Machin asks, “If they did indeed manage to find a line of work or career that is self-satisfying, that fulfills their hopes for matching their preferences and talents, why would they look for work that gives them so much time off?”, not even mentioning such aspect as spending free time with one’s own children. I cannot state with confidence that an American is 2.5 times happier at work; however, it seems obvious that an American child that spends 2.5 times less full days with his/her parents is hardly so happy about this fact. Thus, Americans are imposed a “standardized” notion of happiness and burn at work in order to reach it. To illustrate this idea and conclude my reasoning, I would like to allude to the movie The Pursuit of Happyness (2006). The story is about Chris Gardner, a man whose life is strongly affected by his poorness. Trying to earn money by selling bone-density scanners which turn out to be not a good offer, Gardner gradually loses his wife and home.

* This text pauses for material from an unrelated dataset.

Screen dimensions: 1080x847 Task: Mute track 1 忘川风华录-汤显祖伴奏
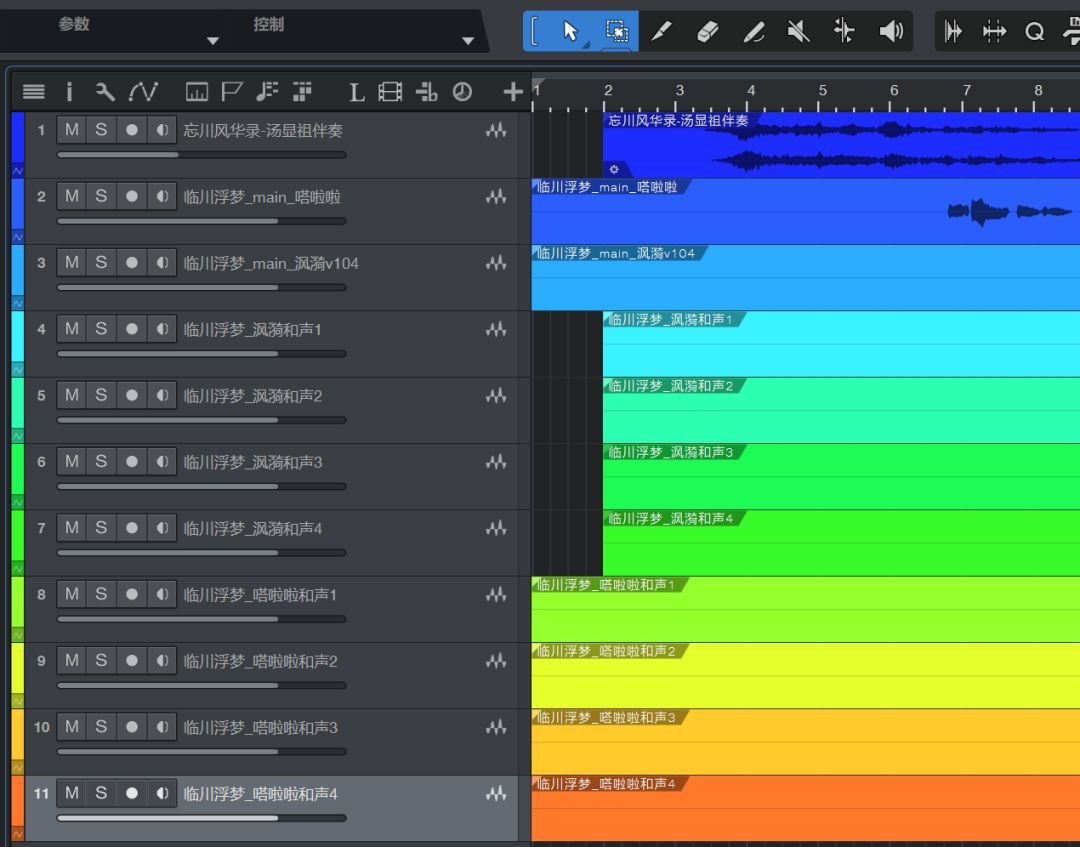click(x=72, y=130)
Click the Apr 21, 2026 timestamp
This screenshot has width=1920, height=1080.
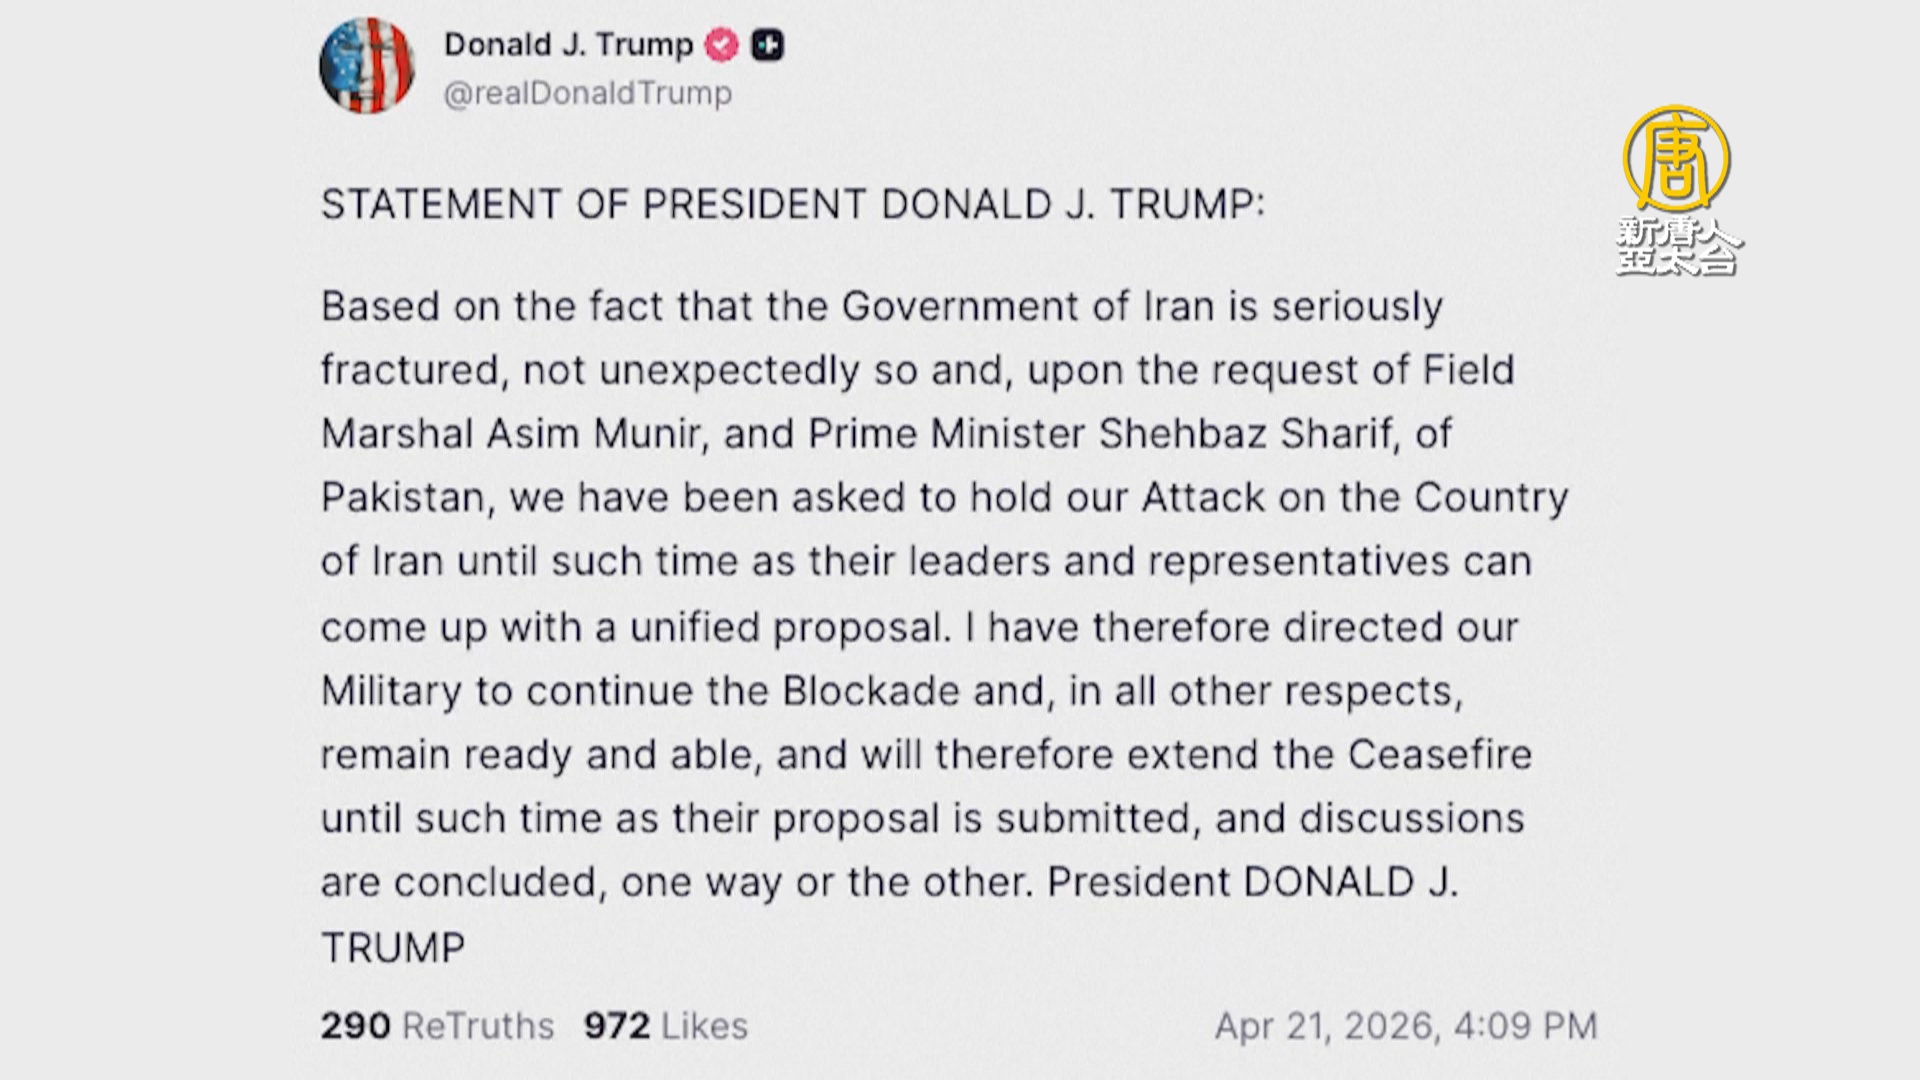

However, in the end of the movie, Chris manages to recover from his losses and get the job that gives him satisfaction and money. One may say that this movie is about the idea that if you are well-motivated and have clear goals, you will reach success. However, I interpret this movie in another way: Chris’s initial mistake was that he was pursuing “happyness” instead of his own real happiness; the title of the movie reflects it quite precisely. Desire to earn money brought Gardner to numerous miseries. Instead of pursuing the mysterious “happyness”, we should listen to our souls and come out what a real happiness means for us. Only in this case one can find a job that he/she will really enjoy and feel happy at work.
“The Rite of Work: The Economic Man.” Transitions: Lives in America. Eds. Raicu, Irina L. and Gregory Grewell. Mountain View, Calif.: Mayfield Pub. Co.
, 1997. Print. 255-267.
Machin, Tibor. “Are Americans Wohkaholics – Or Just Passionate Workers?” Pacific Research Institute. Pacificresearch.Org, 7 September 2006.
Web. 7 December 2010.
The Pursuit of Happyness. Columbia Pictures, 2006. Film.